> [Description of the task]
Convert the rows below into a numbered list, omitting any blank lines.

> [Data extract]
-- start --
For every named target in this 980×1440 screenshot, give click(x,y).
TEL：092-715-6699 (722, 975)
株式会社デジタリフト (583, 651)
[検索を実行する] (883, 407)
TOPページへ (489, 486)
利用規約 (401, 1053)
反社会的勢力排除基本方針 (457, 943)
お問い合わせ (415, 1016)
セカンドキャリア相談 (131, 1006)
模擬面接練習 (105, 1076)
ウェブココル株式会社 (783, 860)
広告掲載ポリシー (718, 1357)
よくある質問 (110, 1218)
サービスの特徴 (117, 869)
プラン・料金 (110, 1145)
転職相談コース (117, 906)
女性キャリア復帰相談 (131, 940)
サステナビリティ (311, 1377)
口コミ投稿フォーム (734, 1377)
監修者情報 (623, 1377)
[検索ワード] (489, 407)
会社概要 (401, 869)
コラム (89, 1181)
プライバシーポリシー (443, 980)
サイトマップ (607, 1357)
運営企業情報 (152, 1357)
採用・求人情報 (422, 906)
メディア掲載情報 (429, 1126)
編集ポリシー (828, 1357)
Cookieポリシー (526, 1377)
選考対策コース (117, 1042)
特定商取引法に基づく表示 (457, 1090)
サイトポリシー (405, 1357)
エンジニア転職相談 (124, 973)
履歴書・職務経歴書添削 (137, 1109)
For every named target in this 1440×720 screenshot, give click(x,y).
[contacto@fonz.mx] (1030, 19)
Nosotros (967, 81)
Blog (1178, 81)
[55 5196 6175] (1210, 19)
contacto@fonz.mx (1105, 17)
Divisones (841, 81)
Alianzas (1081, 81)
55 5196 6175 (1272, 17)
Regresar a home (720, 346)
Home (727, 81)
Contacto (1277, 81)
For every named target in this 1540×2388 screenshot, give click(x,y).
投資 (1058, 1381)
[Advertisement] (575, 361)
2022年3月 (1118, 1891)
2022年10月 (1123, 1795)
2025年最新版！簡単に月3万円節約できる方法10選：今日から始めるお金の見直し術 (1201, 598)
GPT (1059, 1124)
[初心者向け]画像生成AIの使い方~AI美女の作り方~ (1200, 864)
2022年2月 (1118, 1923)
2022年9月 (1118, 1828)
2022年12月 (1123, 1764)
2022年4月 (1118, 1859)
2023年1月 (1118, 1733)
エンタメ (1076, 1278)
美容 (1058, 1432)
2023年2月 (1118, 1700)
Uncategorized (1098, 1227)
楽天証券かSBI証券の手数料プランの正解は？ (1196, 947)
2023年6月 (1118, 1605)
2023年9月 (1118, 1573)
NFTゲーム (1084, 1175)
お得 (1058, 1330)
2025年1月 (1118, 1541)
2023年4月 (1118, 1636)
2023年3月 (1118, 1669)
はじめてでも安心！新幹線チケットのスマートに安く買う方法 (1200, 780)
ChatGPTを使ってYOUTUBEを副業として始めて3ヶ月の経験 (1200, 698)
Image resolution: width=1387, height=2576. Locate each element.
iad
-- end --
> [Output for this task]
1. For every named target in this 980×1440 screenshot, give click(x,y).
2. TEL：092-715-6699 (722, 975)
3. 株式会社デジタリフト (583, 651)
4. [検索を実行する] (883, 407)
5. TOPページへ (489, 486)
6. 利用規約 (401, 1053)
7. 反社会的勢力排除基本方針 (457, 943)
8. お問い合わせ (415, 1016)
9. セカンドキャリア相談 (131, 1006)
10. 模擬面接練習 (105, 1076)
11. ウェブココル株式会社 (783, 860)
12. 広告掲載ポリシー (718, 1357)
13. よくある質問 (110, 1218)
14. サービスの特徴 (117, 869)
15. プラン・料金 (110, 1145)
16. 転職相談コース (117, 906)
17. 女性キャリア復帰相談 (131, 940)
18. サステナビリティ (311, 1377)
19. 口コミ投稿フォーム (734, 1377)
20. 監修者情報 (623, 1377)
21. [検索ワード] (489, 407)
22. 会社概要 (401, 869)
23. コラム (89, 1181)
24. プライバシーポリシー (443, 980)
25. サイトマップ (607, 1357)
26. 運営企業情報 (152, 1357)
27. 採用・求人情報 (422, 906)
28. メディア掲載情報 (429, 1126)
29. 編集ポリシー (828, 1357)
30. Cookieポリシー (526, 1377)
31. 選考対策コース (117, 1042)
32. 特定商取引法に基づく表示 (457, 1090)
33. サイトポリシー (405, 1357)
34. エンジニア転職相談 (124, 973)
35. 履歴書・職務経歴書添削 (137, 1109)
36. For every named target in this 1440×720 screenshot, give click(x,y).
37. [contacto@fonz.mx] (1030, 19)
38. Nosotros (967, 81)
39. Blog (1178, 81)
40. [55 5196 6175] (1210, 19)
41. contacto@fonz.mx (1105, 17)
42. Divisones (841, 81)
43. Alianzas (1081, 81)
44. 55 5196 6175 (1272, 17)
45. Regresar a home (720, 346)
46. Home (727, 81)
47. Contacto (1277, 81)
48. For every named target in this 1540×2388 screenshot, give click(x,y).
49. 投資 (1058, 1381)
50. [Advertisement] (575, 361)
51. 2022年3月 (1118, 1891)
52. 2022年10月 (1123, 1795)
53. 2025年最新版！簡単に月3万円節約できる方法10選：今日から始めるお金の見直し術 (1201, 598)
54. GPT (1059, 1124)
55. [初心者向け]画像生成AIの使い方~AI美女の作り方~ (1200, 864)
56. 2022年2月 (1118, 1923)
57. 2022年9月 (1118, 1828)
58. 2022年12月 (1123, 1764)
59. 2022年4月 (1118, 1859)
60. 2023年1月 (1118, 1733)
61. エンタメ (1076, 1278)
62. 美容 (1058, 1432)
63. 2023年2月 (1118, 1700)
64. Uncategorized (1098, 1227)
65. 楽天証券かSBI証券の手数料プランの正解は？ (1196, 947)
66. 2023年6月 (1118, 1605)
67. 2023年9月 (1118, 1573)
68. NFTゲーム (1084, 1175)
69. お得 (1058, 1330)
70. 2025年1月 (1118, 1541)
71. 2023年4月 (1118, 1636)
72. 2023年3月 (1118, 1669)
73. はじめてでも安心！新幹線チケットのスマートに安く買う方法 (1200, 780)
74. ChatGPTを使ってYOUTUBEを副業として始めて3ヶ月の経験 (1200, 698)
75. Image resolution: width=1387, height=2576. Locate each element.
76. iad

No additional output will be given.